* **TASK INSTRUCTIONS**
Please print, word for word, the part of the baseball essay below that begins at the words "So when I think" and stops after "and Ted Williams.".

# START OF QUOTED TEXT

Today is Opening Day in baseball, and hope springs eternal for every fan.
Will the Red Sox repeat as World Champs? Will the Dodgers go all the way instead? And how far will the A’s and Mariners and Pirates and Reds go?
I’m not very good at predicting the future. I’m better at looking back at the past.
So when I think back to 1960 – when my interest in baseball began – I think of players in whom I had a special interest.
Last time, I mentioned 5 of those players: Roberto Clemente, Stan Musial, Steve Garvey, Brooks Robinson, and Ted Williams.
This time, I’ll complete that list. Here are my Top 5 Favorite Players:
Favorite Player #5: Duke Snider
Songwriter Terry Cashman put out a song in 1981 called Talkin’ Baseball in which he mentioned the names of many ballplayers. Having grown up in New York City, he and his friends were enamored with the center fielders for the New York Giants, New York Yankees, and Brooklyn Dodgers: Willie Mays, Mickey Mantle, and Duke Snider.
During his song, Cashman kept singing about “Willie, Mickey, and the Duke.”
Duke Snider was a left-handed, power-hitting center fielder for the Dodgers. As a kid, I read an article where he noted that he had hit 4 home runs in the World Series against the Yankees on 2 occasions. That impressed me!
When the Dodgers moved from Brooklyn to Los Angeles, the Duke came along. For years, he lived in nearby Fallbrook.
He hit 407 lifetime home runs – 40 or more 5 years in a row – and was elected to the Hall of Fame in 1980.
In 1988, I met Snider at a baseball card convention. The Duke was dutifully signing whatever people put in front of him until I mentioned something I had just read in his autobiography The Duke of Flatbush.

# END OF QUOTED TEXT
# START OF SUPPLIED INFORMATION

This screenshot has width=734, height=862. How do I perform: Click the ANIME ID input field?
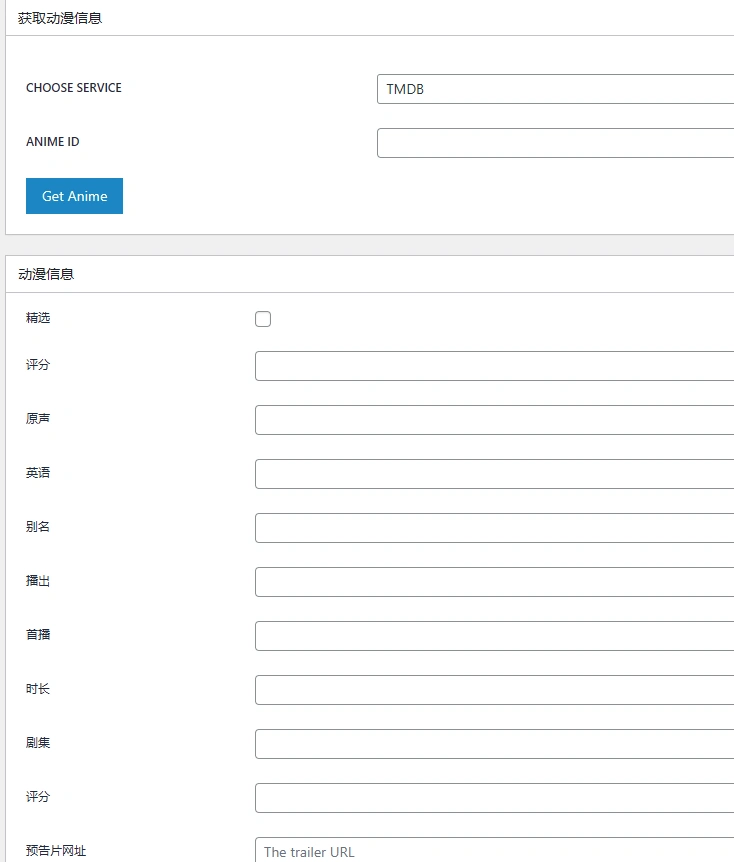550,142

# END OF SUPPLIED INFORMATION
# START OF SUPPLIED INFORMATION

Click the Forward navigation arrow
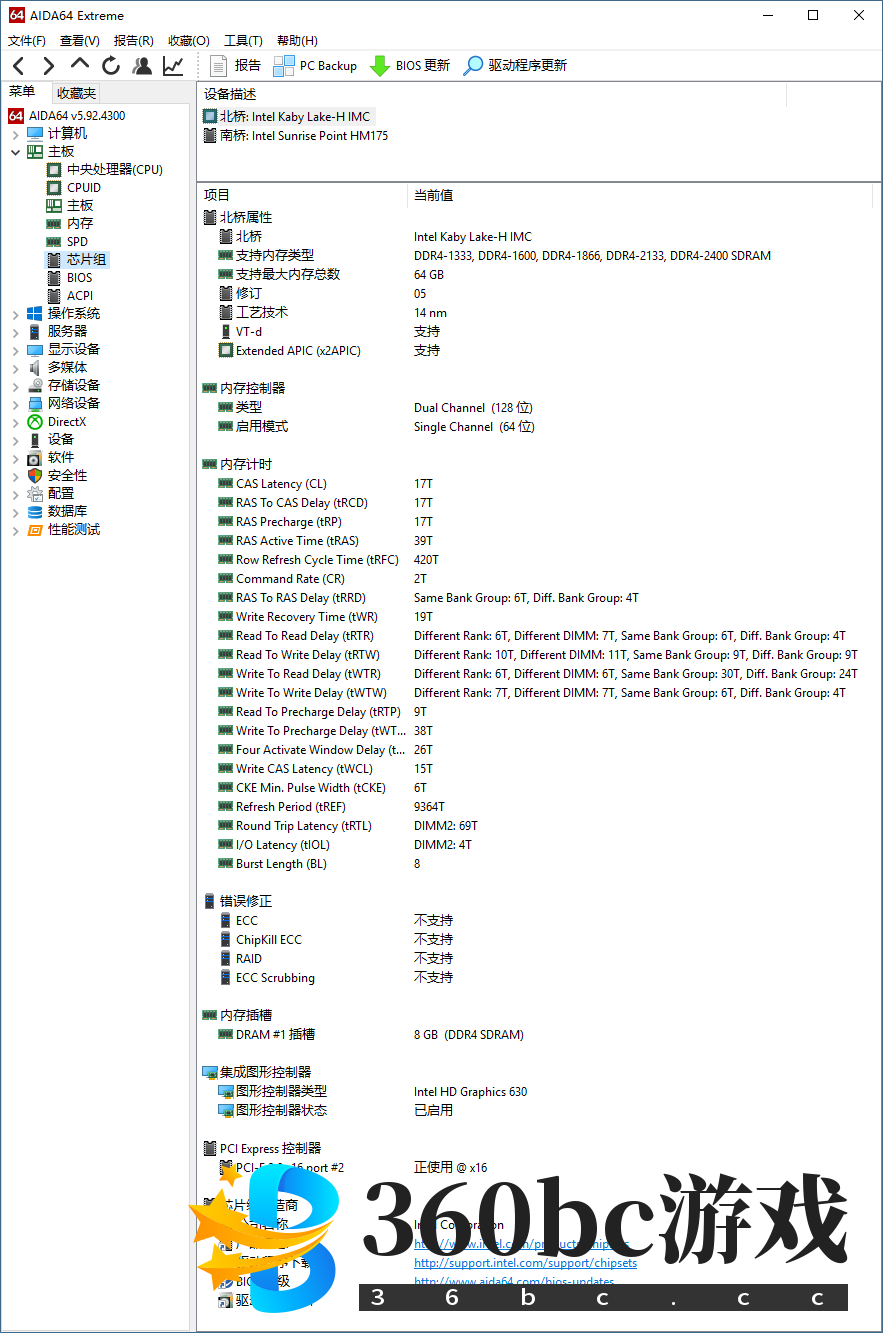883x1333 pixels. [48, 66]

# END OF SUPPLIED INFORMATION

* **SOLVED PROBLEM**
So when I think back to 1960 – when my interest in baseball began – I think of players in whom I had a special interest.
Last time, I mentioned 5 of those players: Roberto Clemente, Stan Musial, Steve Garvey, Brooks Robinson, and Ted Williams.